The staff were seized by gunmen who burst into the consulate in the Libyan capital, in the latest attack targeting foreign citizens and diplomatic missions in the lawless nation.

Libya descended into chaos after a revolt unseated and killed longtime dictator Muammar Qaddafi in 2011.

It now has rival governments and parliaments, as well as powerful militias battling for influence and a share of its oil wealth, including the Libya Dawn militia alliance that controls Tripoli.

The Tunisian foreign minister Taieb Baccouche said the decision to shut the consulate was taken after the kidnapping.

“We will not reopen the consulate as long as protection for our civil servants is not guaranteed,” Mr Baccouche said.
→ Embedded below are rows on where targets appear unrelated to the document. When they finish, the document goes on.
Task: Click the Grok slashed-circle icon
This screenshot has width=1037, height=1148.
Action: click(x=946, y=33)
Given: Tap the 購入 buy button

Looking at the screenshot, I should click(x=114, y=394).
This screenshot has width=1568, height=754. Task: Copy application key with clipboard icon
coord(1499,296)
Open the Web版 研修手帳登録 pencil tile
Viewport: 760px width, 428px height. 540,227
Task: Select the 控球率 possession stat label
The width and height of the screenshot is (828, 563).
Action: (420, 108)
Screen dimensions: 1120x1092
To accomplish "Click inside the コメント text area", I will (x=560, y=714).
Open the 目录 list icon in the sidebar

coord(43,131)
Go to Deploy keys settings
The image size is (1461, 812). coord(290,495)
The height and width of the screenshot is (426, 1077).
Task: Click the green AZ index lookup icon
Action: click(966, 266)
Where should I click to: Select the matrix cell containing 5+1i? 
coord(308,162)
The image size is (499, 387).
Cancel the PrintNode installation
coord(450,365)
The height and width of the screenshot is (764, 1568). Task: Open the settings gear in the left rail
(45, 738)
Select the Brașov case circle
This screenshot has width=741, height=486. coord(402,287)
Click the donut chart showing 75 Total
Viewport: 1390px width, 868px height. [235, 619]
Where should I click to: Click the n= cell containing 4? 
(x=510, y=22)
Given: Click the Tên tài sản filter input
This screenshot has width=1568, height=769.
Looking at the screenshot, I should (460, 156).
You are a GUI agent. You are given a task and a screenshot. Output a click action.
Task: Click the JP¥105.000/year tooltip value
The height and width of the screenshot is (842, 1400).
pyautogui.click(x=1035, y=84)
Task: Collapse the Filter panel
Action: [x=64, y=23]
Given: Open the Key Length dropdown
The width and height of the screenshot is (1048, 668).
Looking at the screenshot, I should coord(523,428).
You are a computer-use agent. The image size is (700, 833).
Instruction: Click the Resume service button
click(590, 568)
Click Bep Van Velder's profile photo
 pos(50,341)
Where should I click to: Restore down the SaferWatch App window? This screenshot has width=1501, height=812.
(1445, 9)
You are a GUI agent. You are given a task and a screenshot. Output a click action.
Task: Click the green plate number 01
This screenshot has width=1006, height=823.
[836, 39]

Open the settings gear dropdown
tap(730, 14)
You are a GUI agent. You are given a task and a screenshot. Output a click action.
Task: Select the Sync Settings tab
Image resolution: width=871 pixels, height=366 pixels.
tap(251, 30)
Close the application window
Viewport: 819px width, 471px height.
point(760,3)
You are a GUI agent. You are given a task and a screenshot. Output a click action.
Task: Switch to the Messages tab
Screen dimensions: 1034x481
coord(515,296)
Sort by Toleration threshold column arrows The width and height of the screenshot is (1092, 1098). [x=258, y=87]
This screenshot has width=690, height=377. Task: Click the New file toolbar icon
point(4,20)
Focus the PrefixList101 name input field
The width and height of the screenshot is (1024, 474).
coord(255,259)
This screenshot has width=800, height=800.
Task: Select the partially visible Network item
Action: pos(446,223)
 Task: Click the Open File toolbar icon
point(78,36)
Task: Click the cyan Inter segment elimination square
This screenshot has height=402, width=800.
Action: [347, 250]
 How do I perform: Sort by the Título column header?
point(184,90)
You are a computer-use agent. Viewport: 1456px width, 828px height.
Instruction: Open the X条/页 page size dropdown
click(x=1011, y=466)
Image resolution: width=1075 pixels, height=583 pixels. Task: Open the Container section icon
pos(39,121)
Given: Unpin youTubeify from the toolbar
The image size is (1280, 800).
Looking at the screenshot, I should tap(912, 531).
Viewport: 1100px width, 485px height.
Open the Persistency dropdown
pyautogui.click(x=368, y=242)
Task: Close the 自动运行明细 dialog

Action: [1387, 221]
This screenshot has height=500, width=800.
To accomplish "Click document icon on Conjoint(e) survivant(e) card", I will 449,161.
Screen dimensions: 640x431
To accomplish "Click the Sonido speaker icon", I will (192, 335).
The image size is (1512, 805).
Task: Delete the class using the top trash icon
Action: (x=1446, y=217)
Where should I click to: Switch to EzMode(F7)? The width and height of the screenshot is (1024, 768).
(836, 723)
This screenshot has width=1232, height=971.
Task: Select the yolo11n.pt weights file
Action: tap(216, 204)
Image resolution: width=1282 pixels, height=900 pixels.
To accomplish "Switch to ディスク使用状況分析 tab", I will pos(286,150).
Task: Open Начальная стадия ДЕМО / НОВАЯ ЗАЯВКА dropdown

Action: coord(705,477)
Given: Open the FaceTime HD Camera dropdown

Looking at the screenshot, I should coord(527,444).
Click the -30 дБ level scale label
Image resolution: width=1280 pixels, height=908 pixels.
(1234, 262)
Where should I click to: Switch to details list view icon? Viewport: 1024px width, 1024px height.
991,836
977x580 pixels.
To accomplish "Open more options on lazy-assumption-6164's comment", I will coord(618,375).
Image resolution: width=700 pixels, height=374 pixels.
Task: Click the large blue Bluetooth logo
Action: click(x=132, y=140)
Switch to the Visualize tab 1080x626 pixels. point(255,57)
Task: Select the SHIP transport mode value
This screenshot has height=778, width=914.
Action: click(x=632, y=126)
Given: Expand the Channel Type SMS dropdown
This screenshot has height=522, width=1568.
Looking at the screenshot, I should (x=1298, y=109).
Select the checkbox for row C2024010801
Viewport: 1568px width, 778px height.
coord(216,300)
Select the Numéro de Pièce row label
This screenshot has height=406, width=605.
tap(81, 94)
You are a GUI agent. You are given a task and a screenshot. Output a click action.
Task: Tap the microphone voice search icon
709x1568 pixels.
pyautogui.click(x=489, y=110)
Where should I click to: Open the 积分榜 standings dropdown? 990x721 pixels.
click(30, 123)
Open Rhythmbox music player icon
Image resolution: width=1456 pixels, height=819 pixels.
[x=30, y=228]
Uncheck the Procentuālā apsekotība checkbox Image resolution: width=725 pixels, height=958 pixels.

He was speaking at the L’Aouina military airport in Tunis, where several of the freed hostages arrived on Friday morning.

Jamal Saibi described how a group of armed men stormed the consulate last week, rounding him and his colleagues up.

“They took us out of the building, put us in cars and drove us somewhere along the airport road,” he said.

Mr Saibi said they were abducted because the gunmen wanted to press Tunisian authorities to released a jailed militia chief, Walid Glib.

Tunisian officials and media reported that Glib, who was arrested last month in connection with “terrorist” activity, would be deported as part of a deal with the kidnappers.

The spokesman for the prosecutor’s office, Karim Chebbi, said the “criminal division of the Tunisian Court of Appeal on Wednesday decided on his provisional expulsion at the request of the Libyan authorities”.

Media said Glib was deported early on Friday.

Mr Baccouche denied any deal was struck with the kidnappers in exchange for the release of the consular workers.

He said the case of Glib, who was arrested in May when he arrived in Tunisia, was in the “hands of the judiciary”.

Last month, militiamen allegedly linked to Glib seized 245 Tunisians in Tripoli to press for his release. They subsequently freed them unharmed.